Given our recent post on the rising Syrian Kurdish quest for regional autonomy, see here, there is a serious question about the viability of a unified Syria. Probably one of the most astute observers of the dynamics in sectarian torn neighboring Syria is Pinhas Inbari in Jerusalem who writes for the World Jewish Congress. He keeps a watching brief on developments in the region. He has the requisite linguistic and cultural understanding coupled with sources among the conflict ridden neighbors of Israel on which to base his analyses. Israel's neighbors are caught up in the rise of Sunni fundamentalism, whether Muslim Brotherhood, Salafist or, more dangerously, al Qaeda with the so-called Arab Spring.
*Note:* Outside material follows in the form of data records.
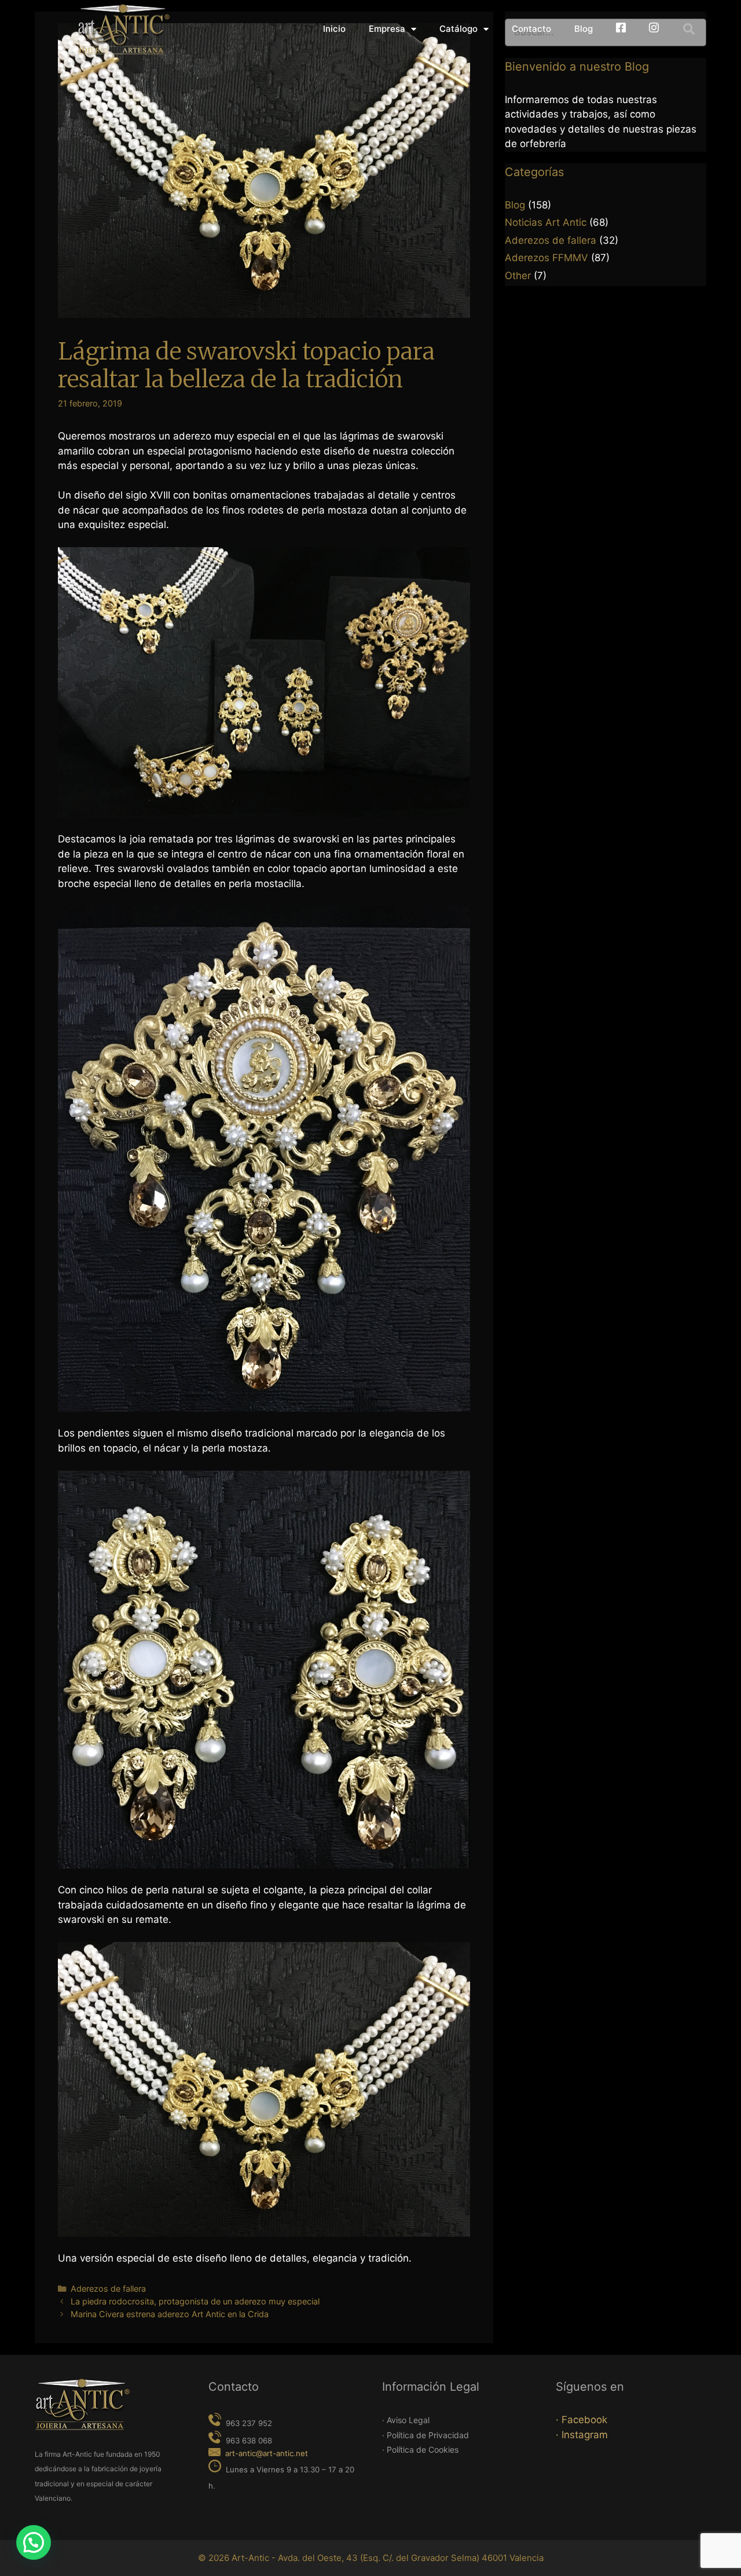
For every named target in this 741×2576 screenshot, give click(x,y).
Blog (583, 28)
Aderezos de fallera (108, 2288)
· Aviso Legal (406, 2420)
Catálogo (458, 28)
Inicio (334, 28)
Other (518, 275)
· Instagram (582, 2435)
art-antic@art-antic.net (266, 2453)
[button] (688, 29)
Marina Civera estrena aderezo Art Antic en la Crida (170, 2314)
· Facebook (581, 2419)
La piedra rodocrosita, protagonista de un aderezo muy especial (195, 2301)
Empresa (387, 28)
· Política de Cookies (420, 2449)
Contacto (531, 28)
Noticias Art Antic (545, 222)
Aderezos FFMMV (546, 257)
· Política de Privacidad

Add to that mix the US reliance on a coalition of Sunni Islamist neighbors led by Turkey with support from Wahhabist Qatar and Saudi Arabia seeking to perfect an enclave in northern Syria to funnel weapons to the opposition rebel forces, including the Free Syrian Army. At some stage the US with Turkish support might establish a no-fly zone. Some observers believe that if the northern Syria no-fly zone came to pass it might complicate air route planning a possible Israeli air assault on Iran's nuclear facilities.
From a Weekend Wall Street Journal report on the Sunni opposition in and around the embattled region of Aleppo, “Kidnapping, Spats on Docket of Rebel Syria boss”, the opposition appear to have meager weapons and munitions supplies and their hands full dealing with irredentist Kurds and domestic disputes in the region.
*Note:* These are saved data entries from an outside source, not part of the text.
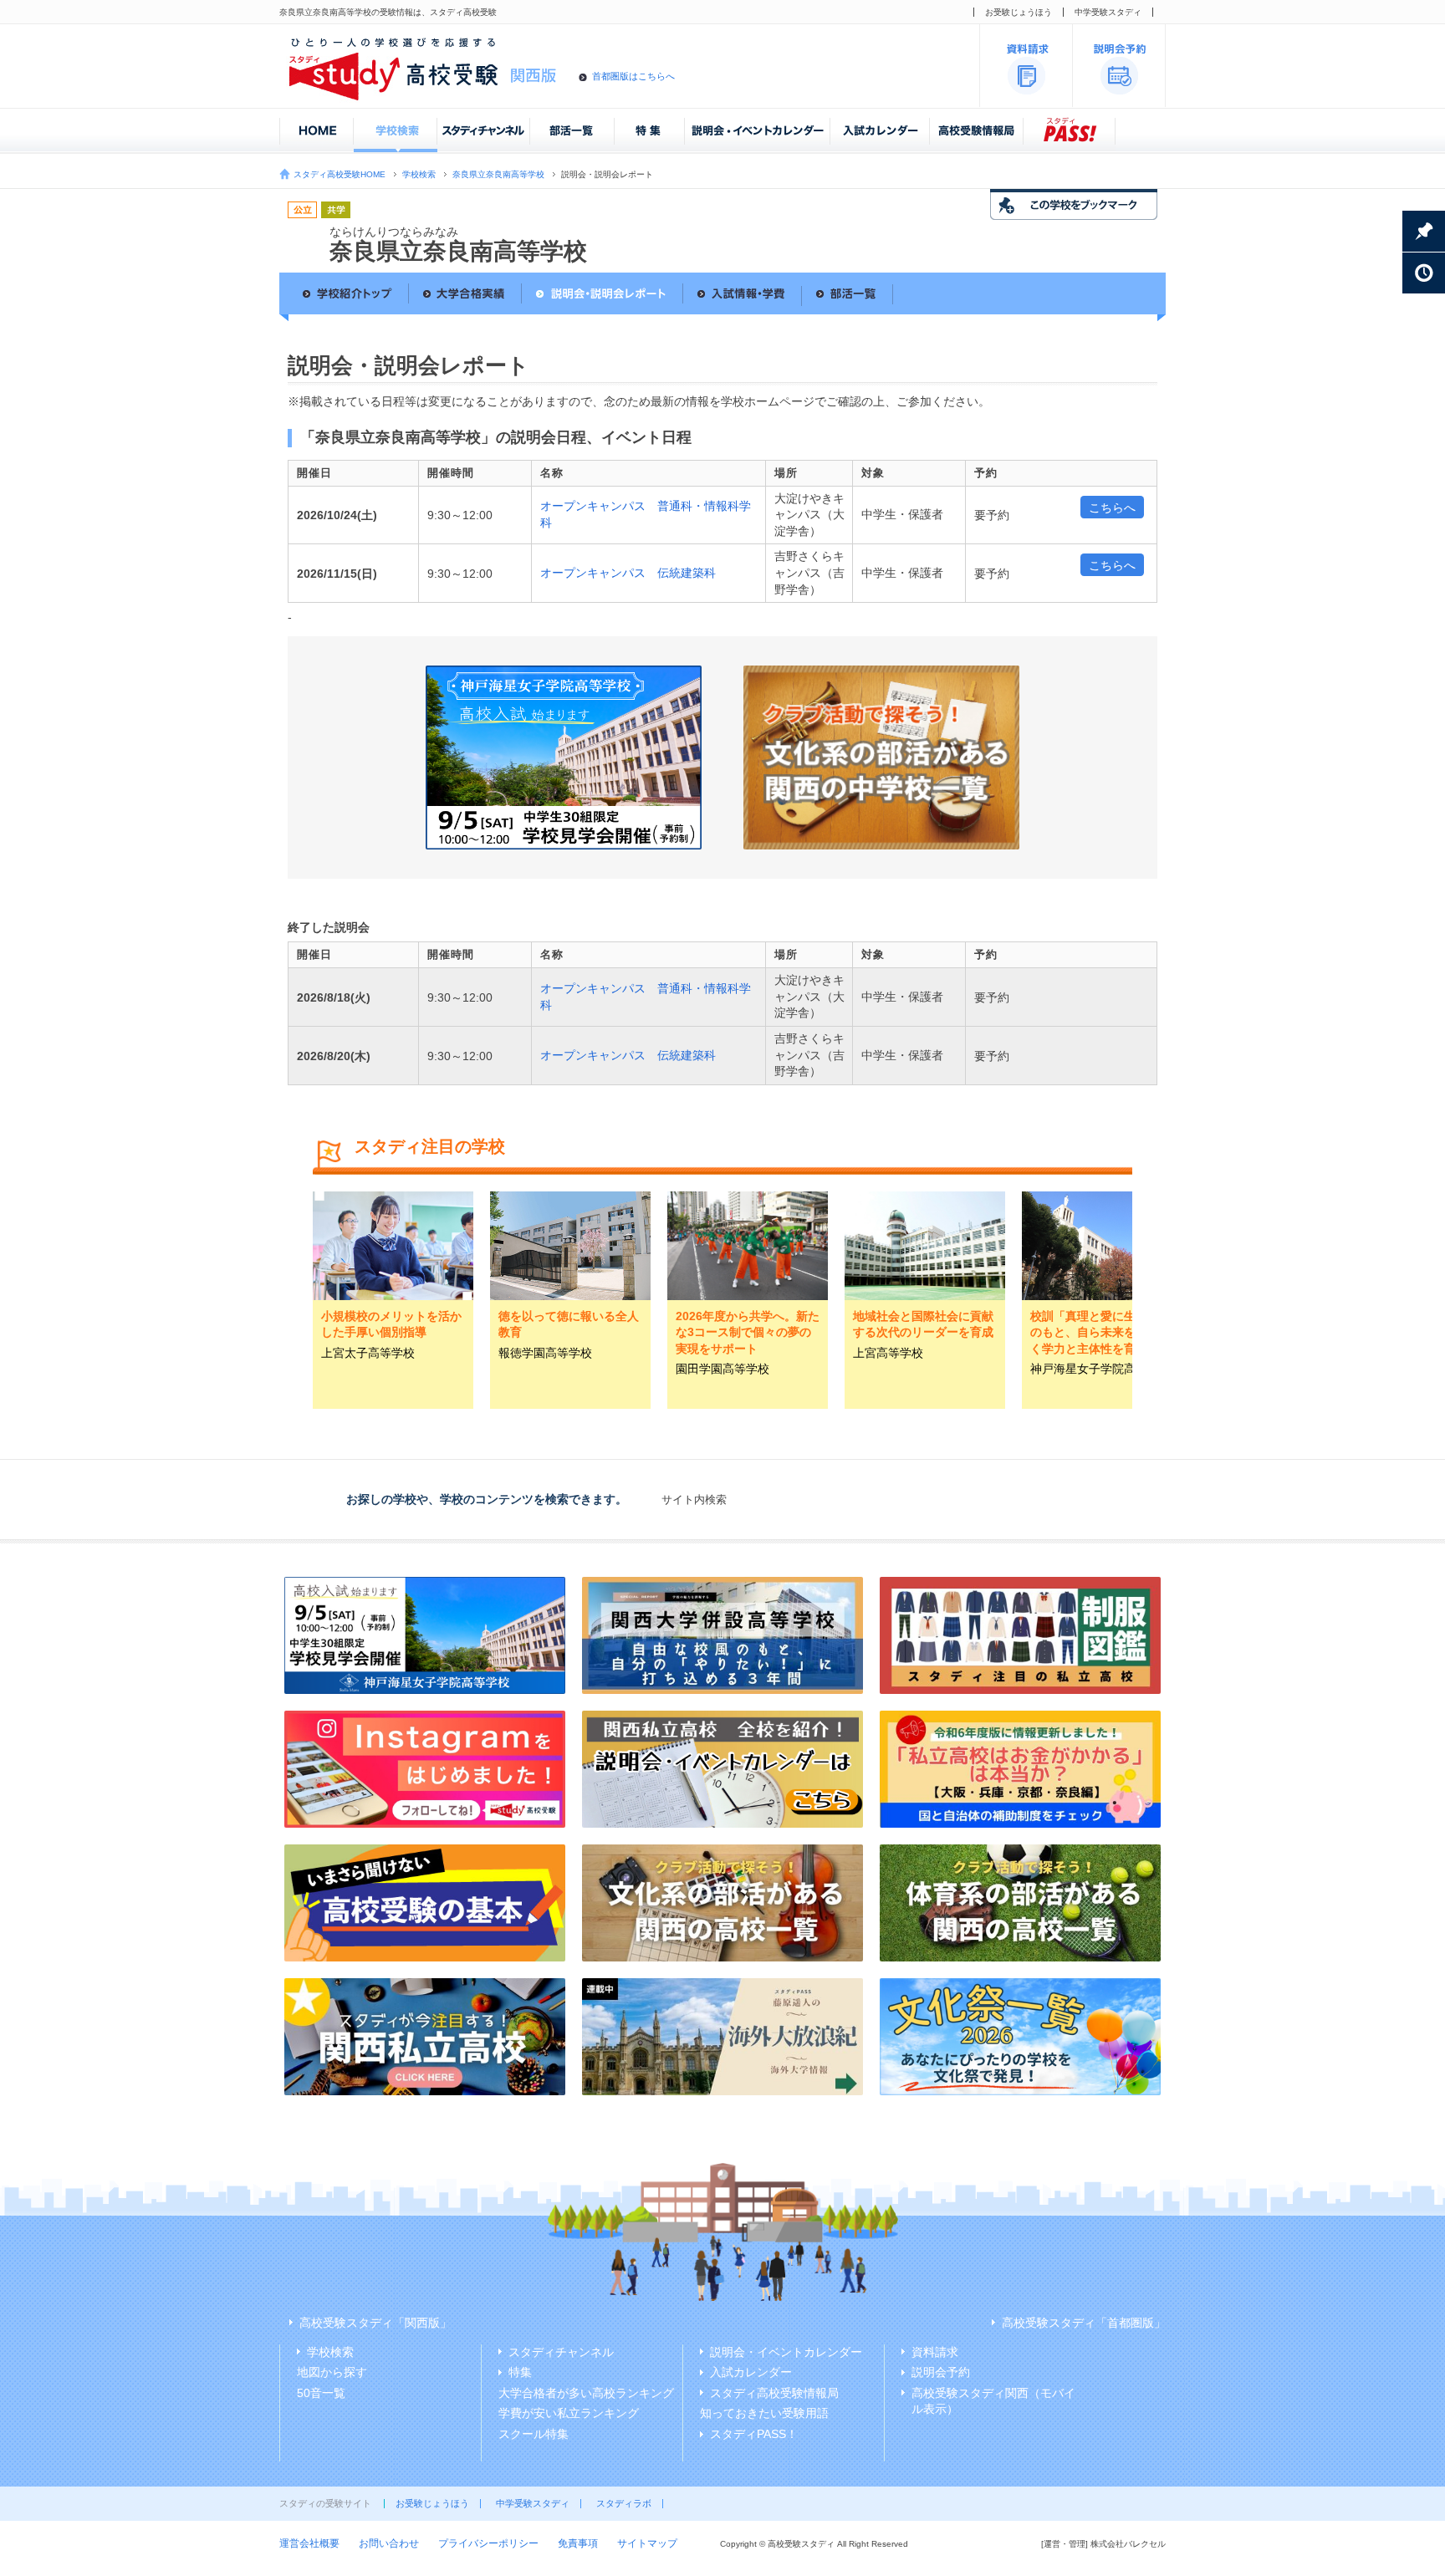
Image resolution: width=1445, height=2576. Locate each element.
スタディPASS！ (754, 2434)
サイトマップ (647, 2543)
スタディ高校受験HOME (340, 174)
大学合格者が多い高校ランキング (586, 2393)
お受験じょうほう (1018, 12)
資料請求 (934, 2352)
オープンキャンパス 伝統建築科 (628, 572)
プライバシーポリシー (488, 2543)
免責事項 (578, 2543)
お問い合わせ (389, 2543)
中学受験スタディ (1108, 12)
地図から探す (332, 2372)
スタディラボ (623, 2503)
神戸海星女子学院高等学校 (1100, 1368)
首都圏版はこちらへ (633, 76)
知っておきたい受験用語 (764, 2413)
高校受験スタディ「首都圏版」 (1084, 2322)
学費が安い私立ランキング (568, 2413)
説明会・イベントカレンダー (786, 2352)
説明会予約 (940, 2372)
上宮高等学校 (888, 1352)
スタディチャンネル (561, 2352)
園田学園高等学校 (722, 1368)
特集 (520, 2372)
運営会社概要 (309, 2543)
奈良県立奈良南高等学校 (498, 174)
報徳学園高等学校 (545, 1352)
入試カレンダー (751, 2372)
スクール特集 (533, 2434)
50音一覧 (321, 2393)
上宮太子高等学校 (368, 1352)
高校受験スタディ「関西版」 (375, 2322)
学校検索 (419, 174)
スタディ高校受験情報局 (774, 2393)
In his latest report issued by the World Jewish Congress, “Will Syria Split”, Inbari explains the realities behind the bloody sectarian divide inside Syria posing the question of could this lead to a split of the country along ethno-religious lines, post-Assad. He presents a more realistic picture than the filings from many mainstream correspondents in the field in Syria and Turkey.
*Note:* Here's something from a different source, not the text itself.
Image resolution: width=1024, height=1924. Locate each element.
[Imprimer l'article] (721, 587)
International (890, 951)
Here are Inbari’s perceptive observations:
The latest reported defection of Syrian Vice-Prime Minister Faruq al-Shara has sharpened the nature of the struggle to control Syria and crystallized the fact that there is an ongoing civil war between competing Syrian sects.
President Assad’s Alawites, who control the army and the intelligence branches – the Mukhabarat – are fighting the Sunnis, who, while being the majority, lack the means to fight the mighty Syrian army and suffer from disharmony inside their leadership and disagree about the kind of Syria they want to arise out of Assad’s ashes.
Al-Shara’s departure signals the end of the Alawite-ruled Baath party, since he and other senior officials who defected, as Sunnis, provided Assad’s clan legitimacy with the Sunni majority. As a result, Assad’s regime is now split along sectarian fault line
[. . .]
While it appears that the regime is fighting for Syria as a whole, some signs signal its preparation for an eventual split. The first of these signs comes from the northern Kurdish region, where the Syrian army has retreated and has allowed PKK allies to take over several cities near the Alawite region, while other areas have remained without a defined ruler altogether. This seeming yield of territory to the Kurds may serve the Alawites in the future, should they find themselves holed up in the Nusseiri Mountain and facing a vengeful Sunni majority. The Kurds will then likely remember they were granted their territory by the Alawites without any bloodshed.
However, the Kurds harbor bitter memories of the long history of persecution they suffered at the Baath Party’s hands. Furthermore, Assad does not enjoy the support of all Alawites. The silent minority of Assad’s opponents inside the Alawite community fears retribution from the Sunnis should the civil war’s tide turn against them. Once the war is over, there is no guarantee that they will stand behind Assad.
While the Kurds favor an autonomous government within federated Syria and the Alawites may be preparing to defect, other Syrian factions have their own view of the post-war situation. The Druze, for example, are alarmed by the possibility of a splintered Syria.
Unlike the Kurds, they feel safer as shy partner of lager political entity. Their long history of persecution has taught them not to stand out, not to provoke, and to blend in with the ruling nation. They have learnt to keep their own identity to themselves and avoid displaying it to the public. Hence, the idea of a separate Druze government that would emphasize their separate sectorial existence and control over specific territory may well toss them into territorial disputes with their neighbors who could prevail and lead to dramatic destruction of the Druze community.
For their part, the Arab Sunnis are intent on keeping Syria together as a centralized regime based in Damascus. Their vision has always been that of looking out rather than in, determined to control the region through the pan-Arab ideology of the Baath Party propped up by the Assad clan. The ideology dictates the unification of all Arabs in one great Arab empire that would, as a first step, encompass Lebanon, Syria, Jordan and Palestine.
Bashar al-Assad is keenly aware of the Sunnis’ pan-Arab ambitions.
Part of the strategy used in current battles aims to keep the Sunnis busy on their own turf with infrastructure restoration that would not give them the chance to proceed with an expansion plan. Assad will also not retreat from Damascus to the Nusseiri Mountains before destroying the city to a degree that would prevent it from becoming the epicenter of a future Sunni political center that could serve as a launch pad against the Alawites.